22 A third authority upon which the applicant places reliance in support of the contention that s440D only has application to the corporate respondent under administration and does not extend to directors of the corporation or other individual respondents is United Globalcom, Inc. v Industrial Relations Commission (NSW) in Court Session (2005) 142 IR 204. That authority dealt with a transfer of funds from one corporation (Old UGC) to another, New UGC. The former corporation had been the applicant's employer. Following a restructure involving Old UGC and several other companies, New UGC was created and became the successor in interest and parent of Old UGC. At first instance, an application had been brought under s106 against Old UGC, New UGC and others. In the Court of Appeal, New UGC sought orders to prevent the Commission in Court Session from hearing the proceeding on the ground that it had no connection with the impugned contract or arrangement under s106. It was observed that if an applicant obtains an order under s106 against the respondent, for whom the work was performed, but the assets of that respondent have since passed to another company, then there may be jurisdiction under s106(2) to make a monetary order against the company to which those assets have passed on the basis that such an order may be properly regarded as a monetary payment "in connection with" a contract declared wholly or partly void and varied under s106(5): at [24].

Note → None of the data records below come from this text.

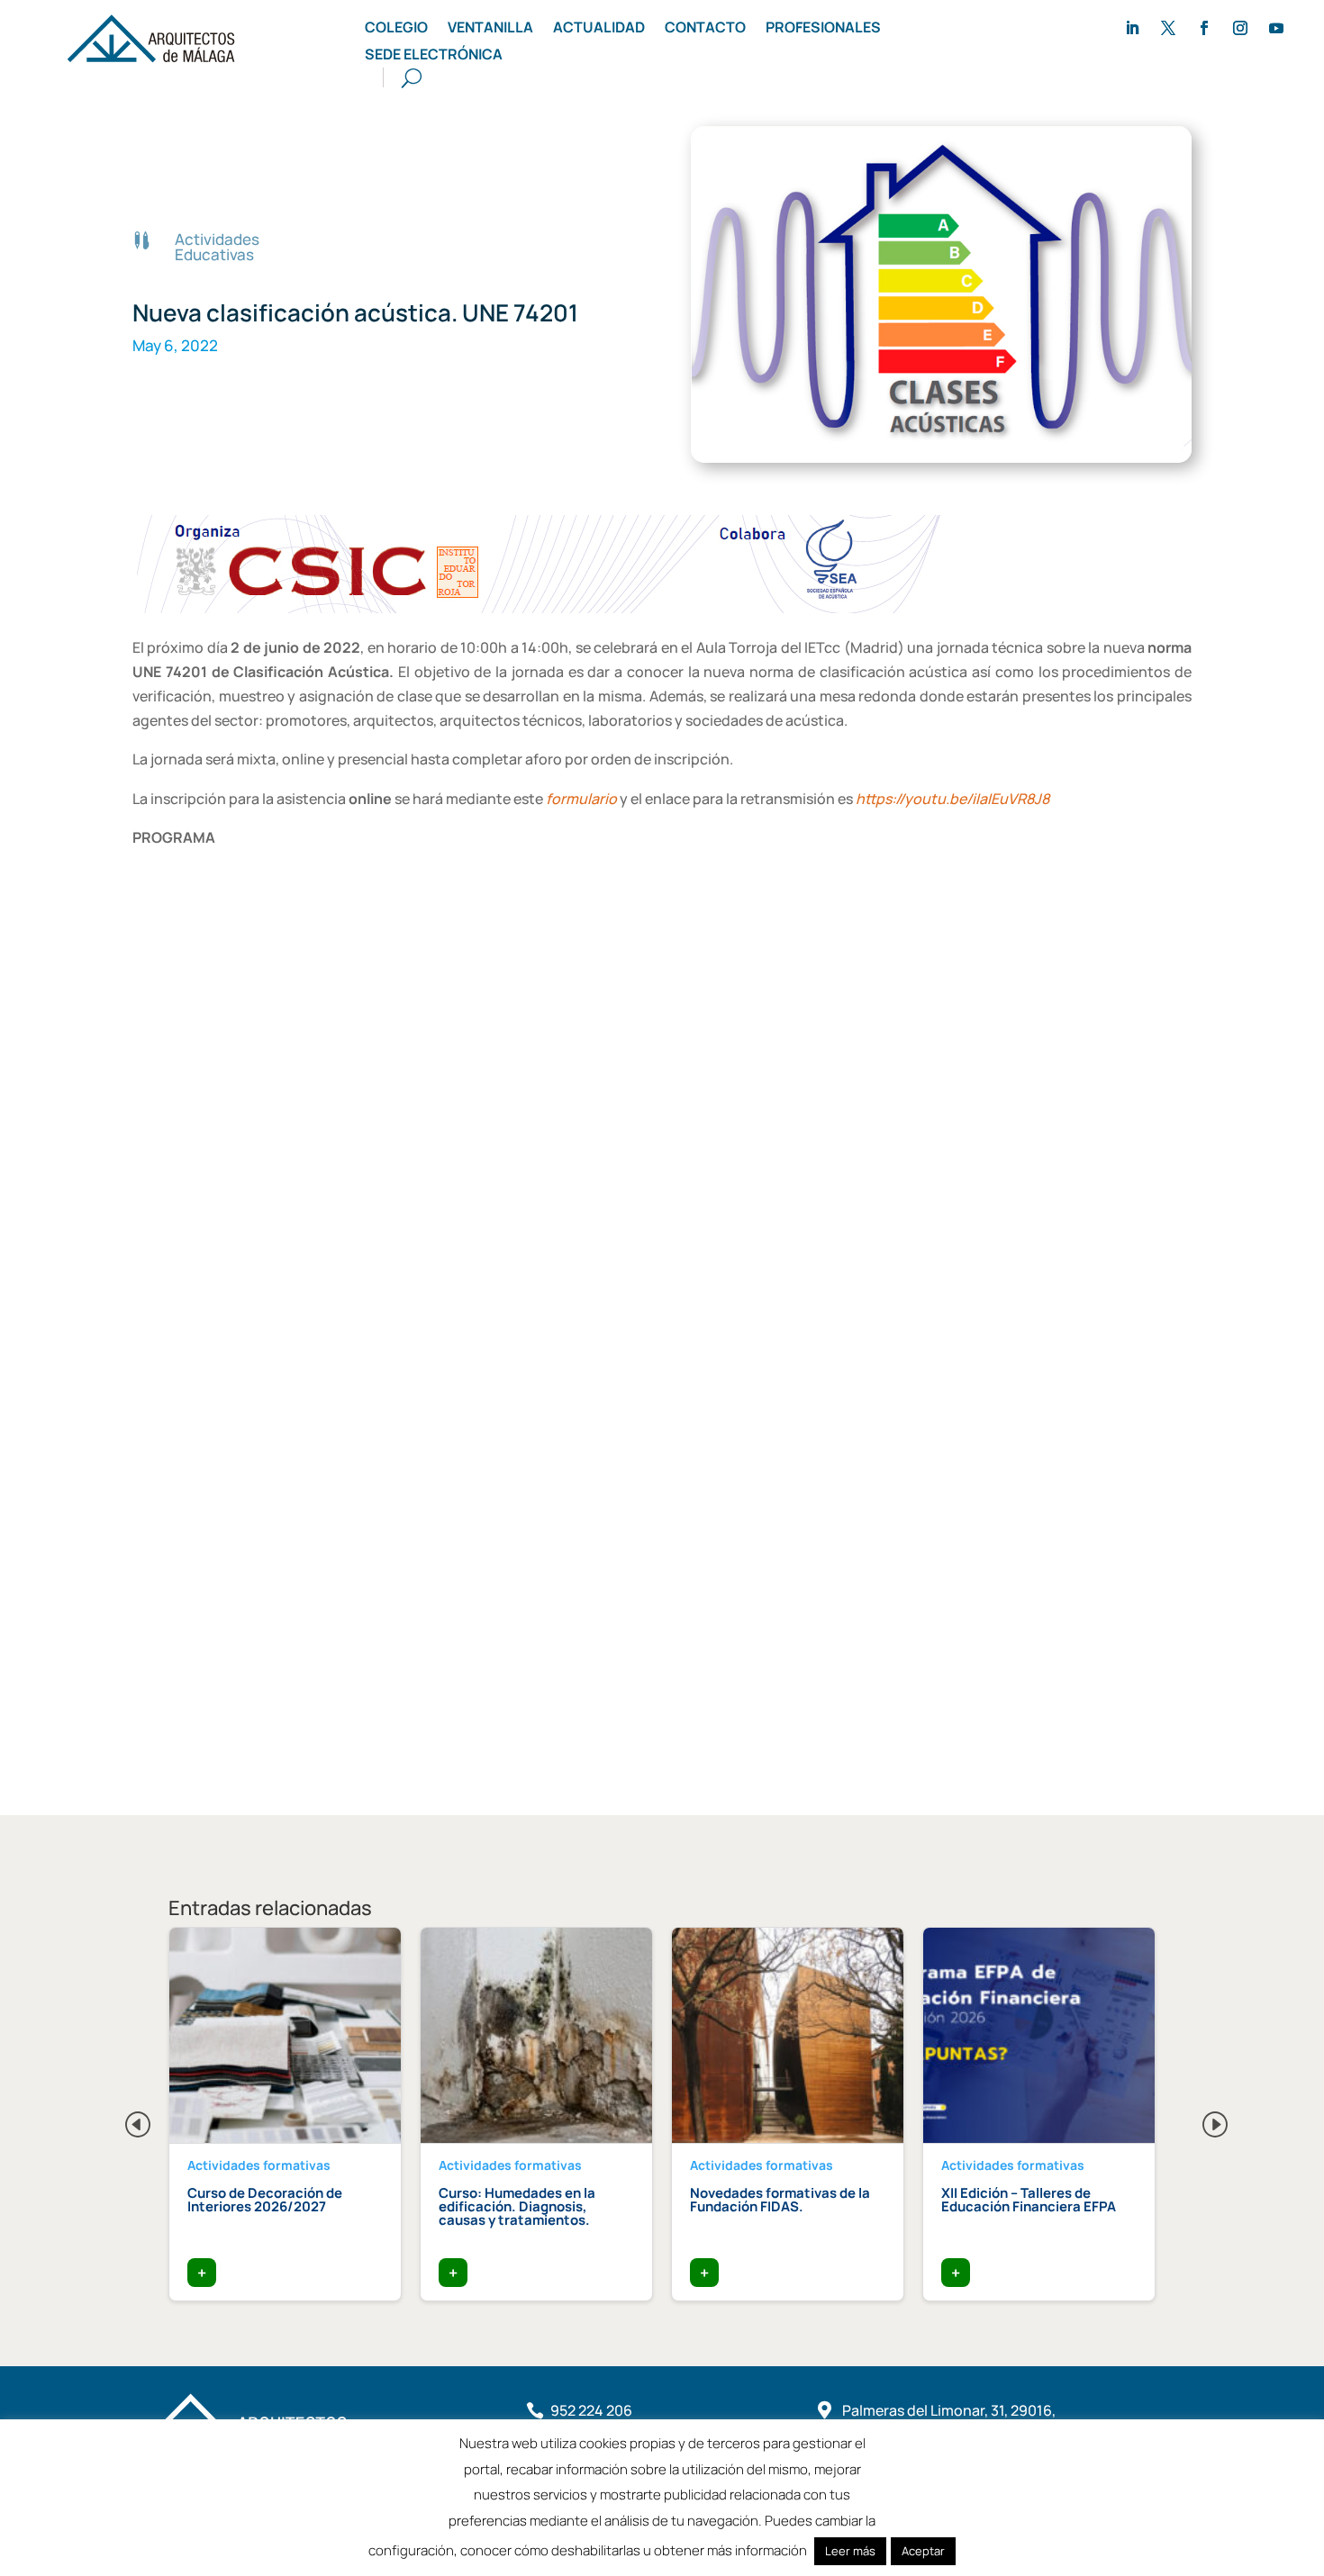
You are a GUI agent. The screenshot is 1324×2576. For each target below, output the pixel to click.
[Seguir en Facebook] (1204, 28)
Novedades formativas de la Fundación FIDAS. (780, 2199)
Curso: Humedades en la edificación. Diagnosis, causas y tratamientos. (517, 2206)
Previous (123, 2120)
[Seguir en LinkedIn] (1132, 28)
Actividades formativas (259, 2165)
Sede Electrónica (434, 56)
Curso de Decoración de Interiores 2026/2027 (264, 2199)
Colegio (396, 29)
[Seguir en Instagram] (1240, 28)
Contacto (705, 29)
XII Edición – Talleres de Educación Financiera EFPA (1028, 2199)
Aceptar (923, 2551)
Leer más (850, 2551)
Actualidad (599, 29)
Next (1201, 2120)
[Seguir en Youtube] (1276, 28)
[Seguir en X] (1168, 28)
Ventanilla (490, 29)
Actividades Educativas (217, 247)
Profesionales (823, 29)
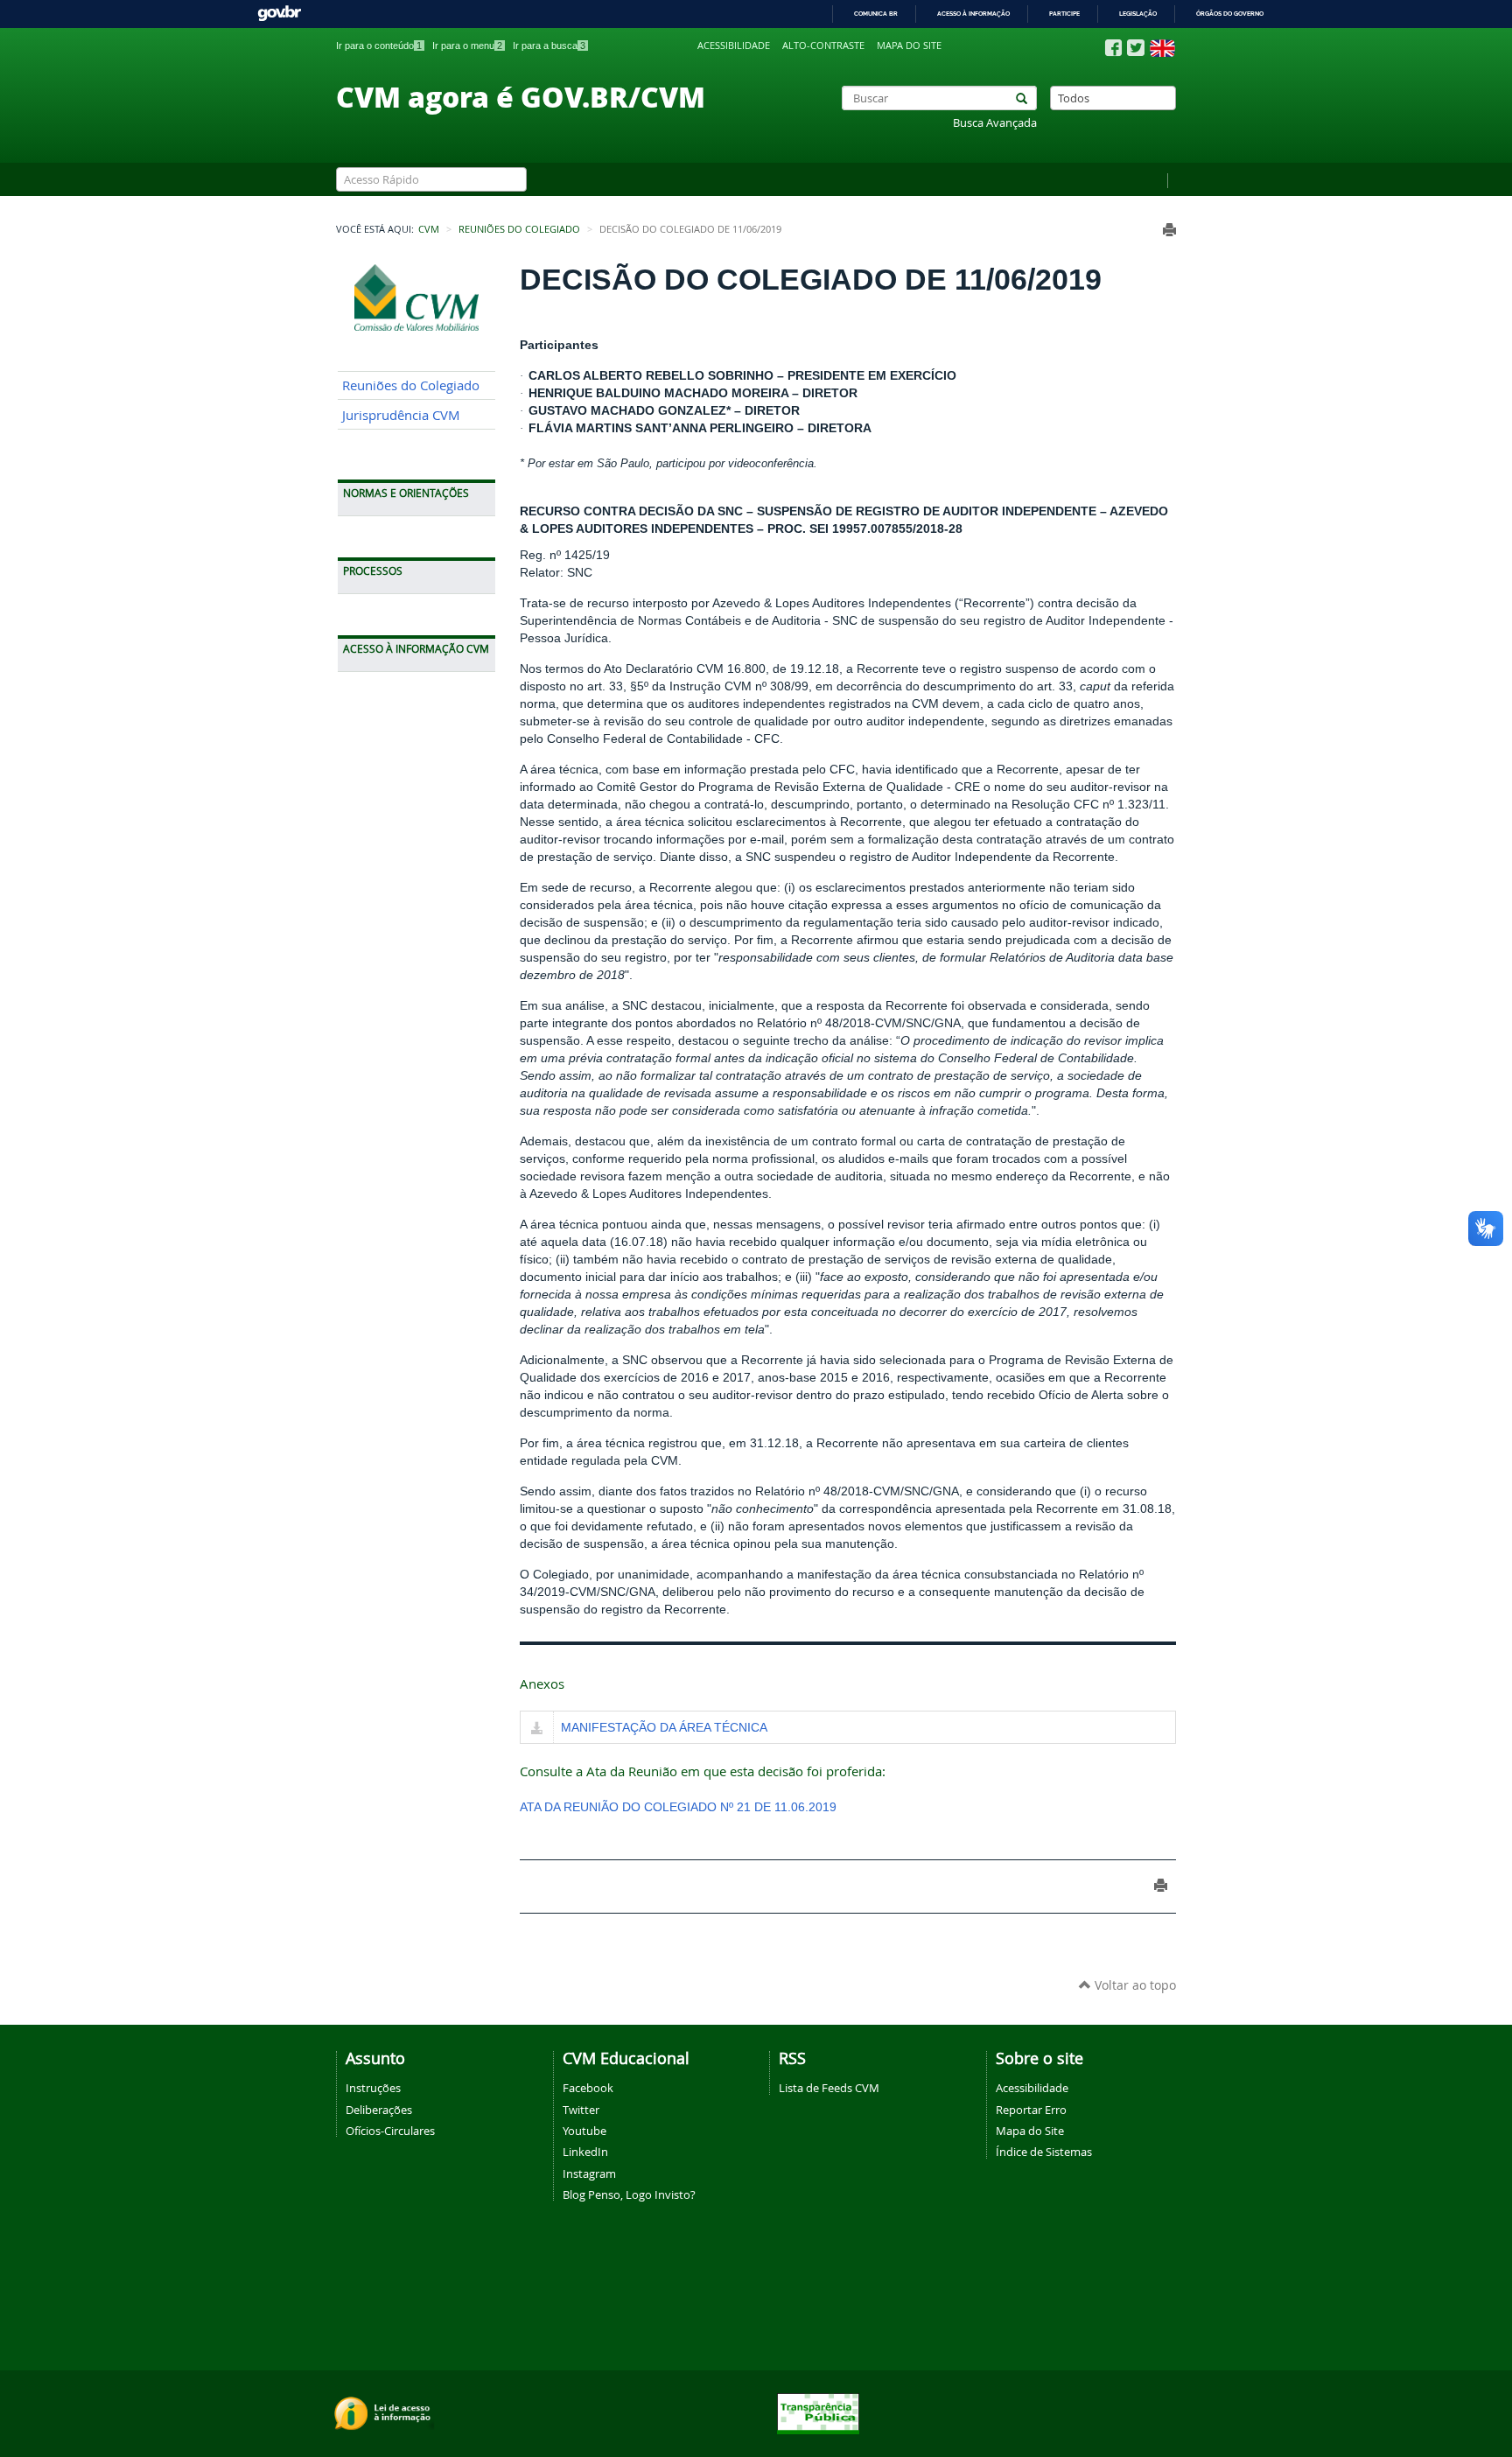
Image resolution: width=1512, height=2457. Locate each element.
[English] (1162, 48)
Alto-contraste (823, 45)
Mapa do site (909, 45)
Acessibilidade (733, 45)
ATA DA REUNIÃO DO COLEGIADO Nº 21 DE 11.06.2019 (678, 1807)
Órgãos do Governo (1230, 14)
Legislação (1138, 14)
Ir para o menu (467, 45)
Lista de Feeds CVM (829, 2088)
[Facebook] (1113, 48)
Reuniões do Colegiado (519, 229)
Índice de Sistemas (1044, 2152)
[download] (537, 1729)
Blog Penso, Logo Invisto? (629, 2194)
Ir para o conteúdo (379, 45)
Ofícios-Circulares (390, 2130)
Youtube (584, 2130)
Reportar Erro (1031, 2110)
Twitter (581, 2110)
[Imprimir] (1169, 229)
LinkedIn (585, 2152)
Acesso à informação (973, 14)
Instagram (589, 2173)
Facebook (588, 2088)
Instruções (373, 2088)
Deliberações (379, 2110)
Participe (1064, 14)
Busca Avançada (995, 123)
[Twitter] (1135, 47)
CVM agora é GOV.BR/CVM (520, 96)
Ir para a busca (549, 45)
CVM (428, 229)
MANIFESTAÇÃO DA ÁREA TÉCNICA (664, 1727)
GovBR (279, 13)
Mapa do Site (1030, 2130)
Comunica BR (876, 14)
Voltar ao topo (1133, 1985)
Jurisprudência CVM (401, 415)
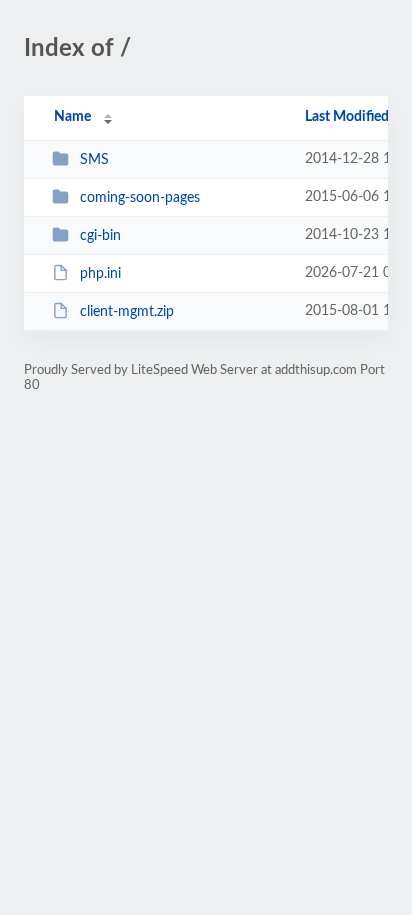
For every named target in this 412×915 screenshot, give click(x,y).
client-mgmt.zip (127, 312)
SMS (94, 160)
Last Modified (347, 117)
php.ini (100, 274)
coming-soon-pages (140, 198)
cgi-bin (100, 236)
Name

23 It would be immediately apparent from the above judgment that the question of jurisdiction to make orders against New UGC arose in the context of an order first being obtained against a respondent, "... for whom the applicant worked in an industry, that is, the applicant's employer, Old UGC which was a party to the proceedings. This finding, in my view, is consistent with a requirement to proceed against a respondent/party to an impugned contract under s106 if orders under s106(5) are being sought against respondents who are not parties to the contract.